Les deepfakes ont gagné en popularité ces dernières années, propulsés par les avancées de l’intelligence artificielle. Ces nouvelles techniques de synthèse représentent un défi pour les journalistes, à différents niveaux.
Le mauvais profil des deepfakes
Le phénomène a pris de l’ampleur. Et les retombées ne sont pas sans conséquence. En avril 2020, le groupe d'activistes Extinction Rebellion a partagé une vidéo d'un discours de la Première Ministre belge Sophie Wilmès. Cette dernière admettait le lien entre l'émergence du Covid-19 et la crise écologique dans sa prise de parole... fictive. Le succès de ce deepfake a été retentissant : en 24h seulement, la vidéo comptabilisait plusieurs milliers de vues sur les réseaux sociaux. Bien que des précautions aient été prises par l'ONG pour éviter toute confusion - en indiquant notamment que la vidéo était manipulée -, certains se sont laissé avoir. En effet, plusieurs commentaires suggéraient que des internautes pensaient avoir affaire à la véritable Sophie Wilmès. La portée politique de cette technologie peut être dangereuse. Plus récemment, un deepfake représentant le président ukrainien Volodymyr Zelensky appelant à rendre les armes face à l’invasion russe et ordonnant à ses troupes de stopper les affrontements a circulé sur la toile. Cette vidéo a rapidement été censurée par les médias sociaux.
En avril 2020, le groupe d'activistes Extinction Rebellion partage un deepfake de la Première Ministre belge Sophie Wilmès. (Source : Extinction Rebellion)

Éléments répertoriés dans un jeu de données
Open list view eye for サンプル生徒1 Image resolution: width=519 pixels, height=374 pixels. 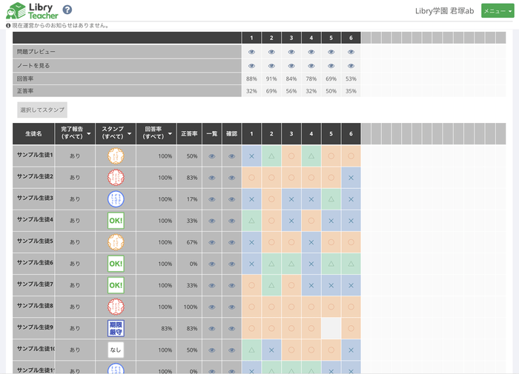212,156

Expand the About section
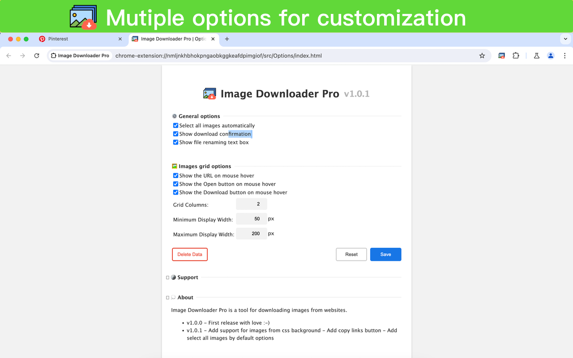[168, 297]
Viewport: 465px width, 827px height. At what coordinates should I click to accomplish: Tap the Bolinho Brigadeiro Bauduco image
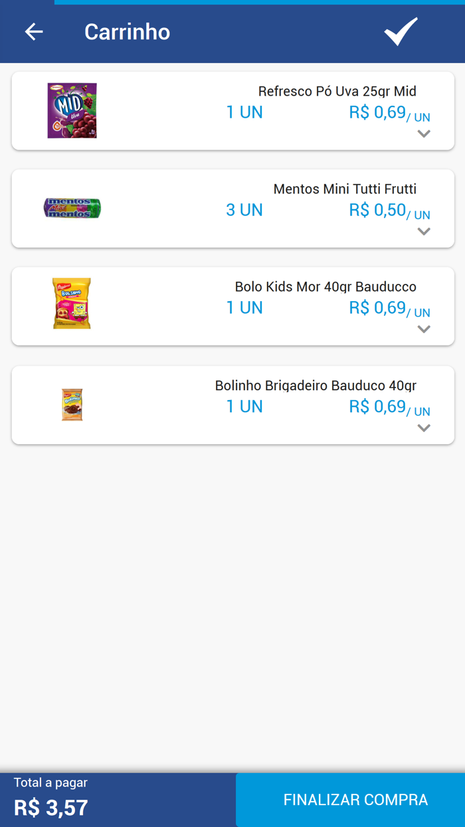(x=72, y=404)
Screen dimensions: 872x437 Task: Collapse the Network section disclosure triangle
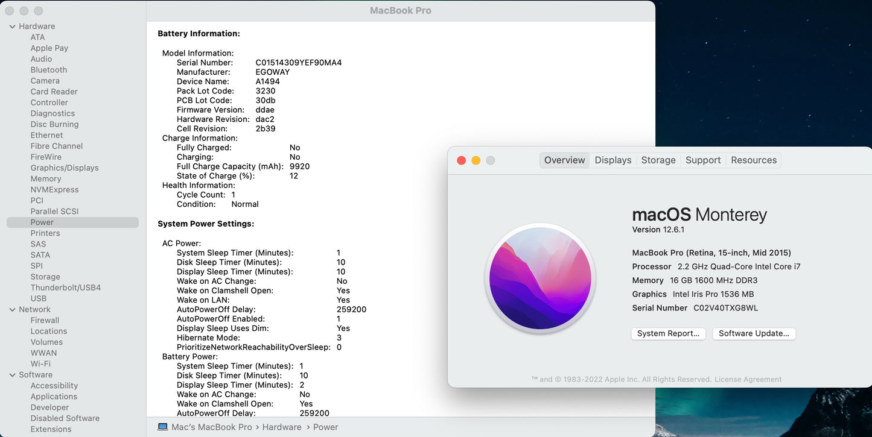(13, 310)
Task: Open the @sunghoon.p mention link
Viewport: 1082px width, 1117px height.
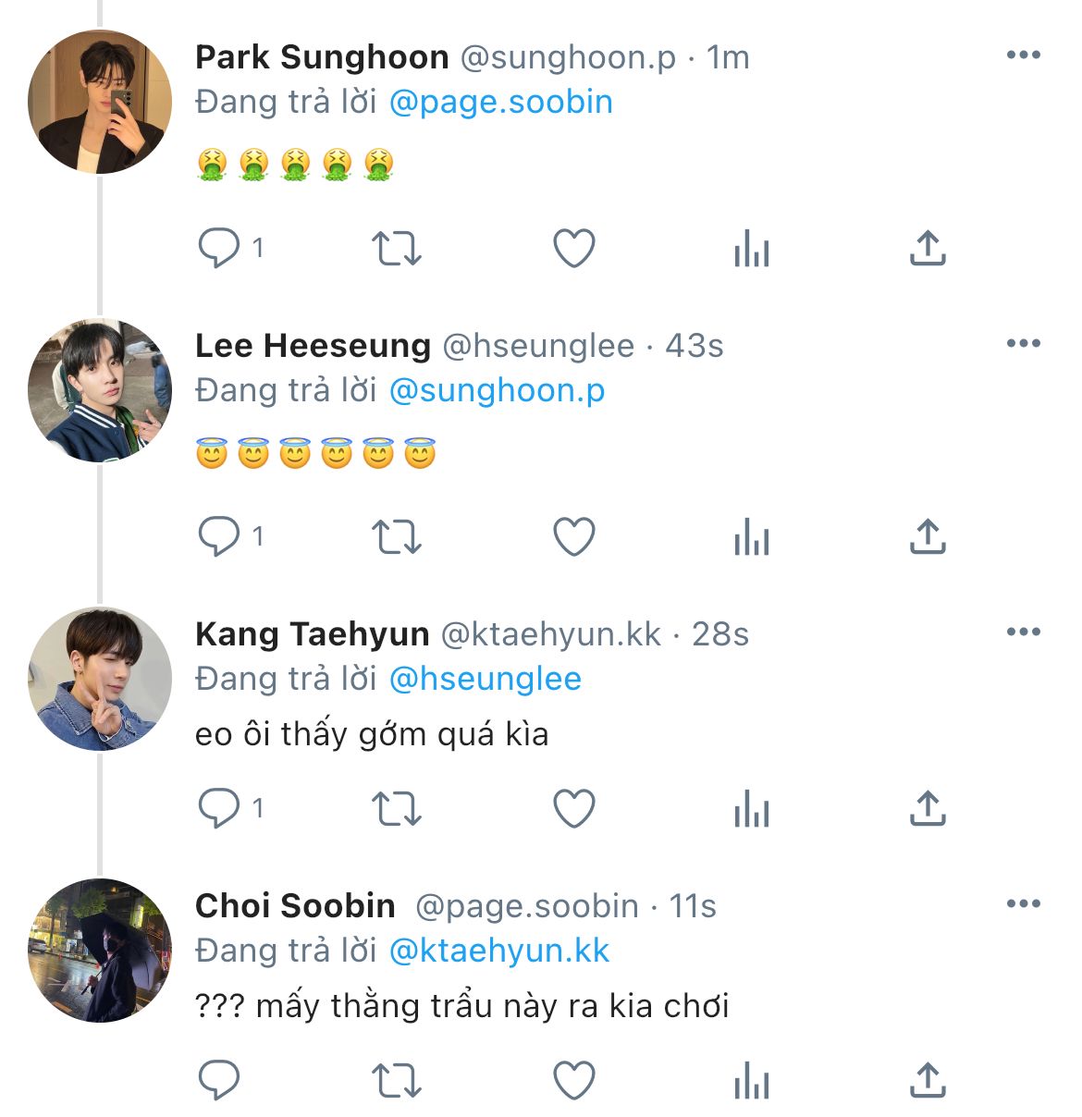Action: 497,390
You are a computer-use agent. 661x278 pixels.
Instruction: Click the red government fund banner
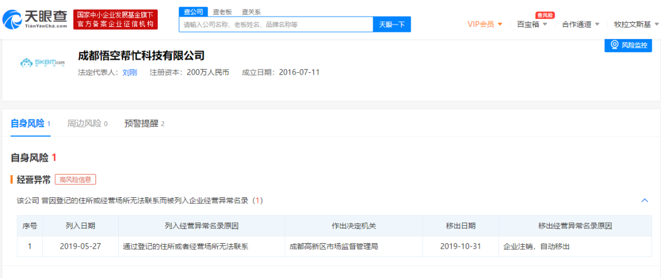pos(116,20)
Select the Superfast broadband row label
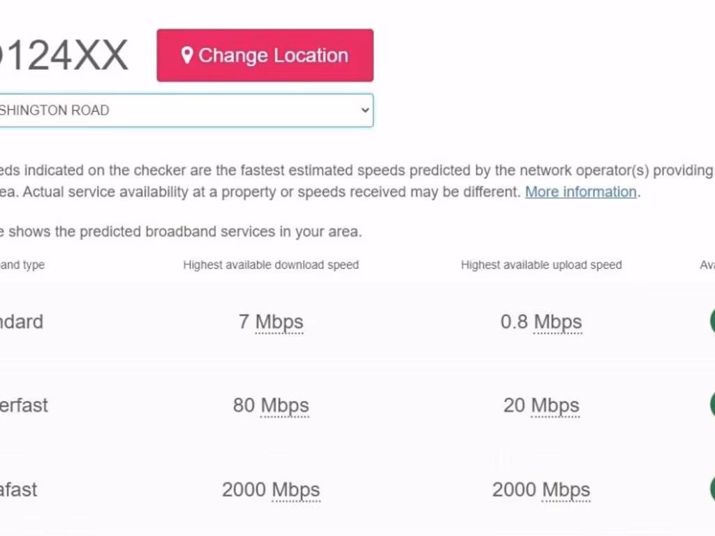This screenshot has height=536, width=715. coord(24,405)
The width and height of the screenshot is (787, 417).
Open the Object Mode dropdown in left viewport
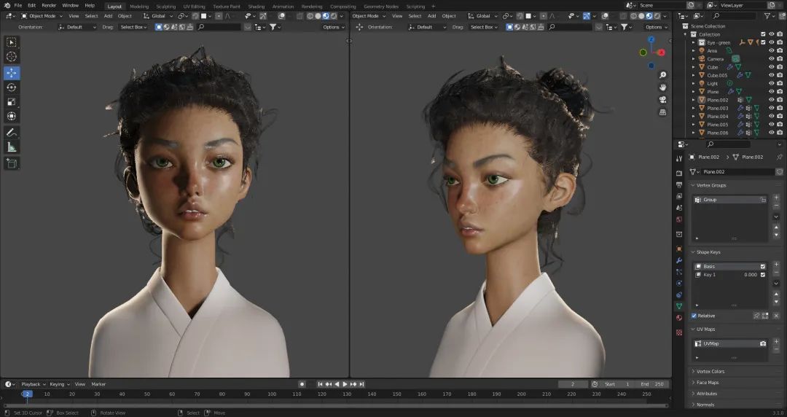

Tâche assignée A ::
D'après le texte étudié, combien de vues la vidéo de Sophie Wilmès a-t-elle atteintes sur les réseaux sociaux, et en combien de temps ?
Tâche assignée B ::
Relevez toutes les personnes et organisations désignées par leur nom dans le texte étudié.

Solution proposée A ::
Elle a atteint plusieurs milliers de vues en 24 heures seulement.

Solution proposée B ::
Extinction Rebellion, Sophie Wilmès, Volodymyr Zelensky